The report reflects both the authors' efforts to be thorough and their reservations about the limitations of the study. Unfortunately, however, the validity of the report was doomed from the start -- they had no way to properly apply the scientific method, for they had no way of creating a valid control group. They eliminated the plus-tick requirement on about a third of the stocks in the Russell 3000, starting in May 2005, and compared the price action of those stocks with the price action of the rest of the stocks in the same index, which remained subject to the rule, as did all others that were not in the index. Within this context, the statisticians were of course careful in their selection and overall methodology, but remember the three people stuck on a desert island with a case of canned beans and no way open them? The economist says, "Assume we have a can opener..." There was simply no way to study the effects on those individual securities of a market in which all of the other securities traded were not themselves subject to the rule. In other words, the rule was designed to address negative emotional behavior, and emotional behavior might be reasonably considered to be affected by the price behavior of the majority of stocks in the market that were not included in the study, of course. For the study group to effectively test for the outcome they sought would be so cumbersome, if even possible, that they really had no choice but to assume it away. Their only other choice was not to do the study at all, and that may not have been their best option under the circumstances.
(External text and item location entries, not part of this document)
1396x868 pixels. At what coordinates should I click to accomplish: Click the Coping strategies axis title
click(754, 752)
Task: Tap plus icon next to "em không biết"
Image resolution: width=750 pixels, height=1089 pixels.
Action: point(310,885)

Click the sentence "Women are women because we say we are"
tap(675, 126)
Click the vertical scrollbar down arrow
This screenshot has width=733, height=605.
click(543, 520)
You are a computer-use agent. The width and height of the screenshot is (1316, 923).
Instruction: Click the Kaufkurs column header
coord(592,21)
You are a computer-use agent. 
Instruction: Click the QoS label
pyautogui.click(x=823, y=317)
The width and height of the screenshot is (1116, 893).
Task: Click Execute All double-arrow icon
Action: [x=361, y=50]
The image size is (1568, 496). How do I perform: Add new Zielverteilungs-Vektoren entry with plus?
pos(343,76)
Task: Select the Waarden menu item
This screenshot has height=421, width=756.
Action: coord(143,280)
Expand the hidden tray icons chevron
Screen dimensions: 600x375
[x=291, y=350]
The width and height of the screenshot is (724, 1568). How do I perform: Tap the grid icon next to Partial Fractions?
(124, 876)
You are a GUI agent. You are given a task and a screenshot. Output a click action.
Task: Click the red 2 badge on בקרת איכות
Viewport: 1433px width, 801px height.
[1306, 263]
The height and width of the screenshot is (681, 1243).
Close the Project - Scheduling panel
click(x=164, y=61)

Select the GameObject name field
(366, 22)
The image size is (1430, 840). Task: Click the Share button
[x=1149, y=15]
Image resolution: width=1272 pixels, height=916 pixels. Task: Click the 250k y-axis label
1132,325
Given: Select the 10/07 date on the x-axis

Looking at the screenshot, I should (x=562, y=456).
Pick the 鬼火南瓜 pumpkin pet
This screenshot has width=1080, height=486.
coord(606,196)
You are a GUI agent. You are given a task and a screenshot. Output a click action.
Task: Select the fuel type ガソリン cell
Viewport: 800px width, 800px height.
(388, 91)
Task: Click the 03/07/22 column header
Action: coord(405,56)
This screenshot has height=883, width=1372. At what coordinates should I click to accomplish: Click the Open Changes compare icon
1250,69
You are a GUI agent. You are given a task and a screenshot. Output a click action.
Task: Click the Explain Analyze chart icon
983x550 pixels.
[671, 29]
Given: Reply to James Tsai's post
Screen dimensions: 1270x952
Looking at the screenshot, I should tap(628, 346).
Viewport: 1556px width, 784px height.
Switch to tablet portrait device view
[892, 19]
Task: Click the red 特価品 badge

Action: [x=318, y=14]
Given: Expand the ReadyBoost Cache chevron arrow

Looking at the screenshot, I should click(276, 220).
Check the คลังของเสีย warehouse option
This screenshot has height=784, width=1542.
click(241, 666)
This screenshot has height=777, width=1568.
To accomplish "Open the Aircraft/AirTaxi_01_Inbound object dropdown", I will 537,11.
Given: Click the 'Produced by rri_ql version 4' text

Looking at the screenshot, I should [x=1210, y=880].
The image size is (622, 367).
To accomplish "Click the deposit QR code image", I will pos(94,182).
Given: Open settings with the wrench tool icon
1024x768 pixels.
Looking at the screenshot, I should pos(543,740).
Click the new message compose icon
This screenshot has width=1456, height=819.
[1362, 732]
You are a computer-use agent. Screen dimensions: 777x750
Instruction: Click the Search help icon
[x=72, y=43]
How the Change Went Through
It is not really fair to lay all of the blame at the door of those running the SEC, however. They did solicit opinions from all of us at the time. Although they might have stepped back and decided at any moment that the combination of faulty methodology and the possibility of bias in the motivations of those arguing the loudest for the rule's elimination made it a risk not worth taking, the blame also lies with traders, especially professionals. Many of us who did not comment might have thought how obtuse the whole notion was of doing away with the rule really, yet we did little to argue the point with the people who would ultimately make the decision. I know I did, and didn't.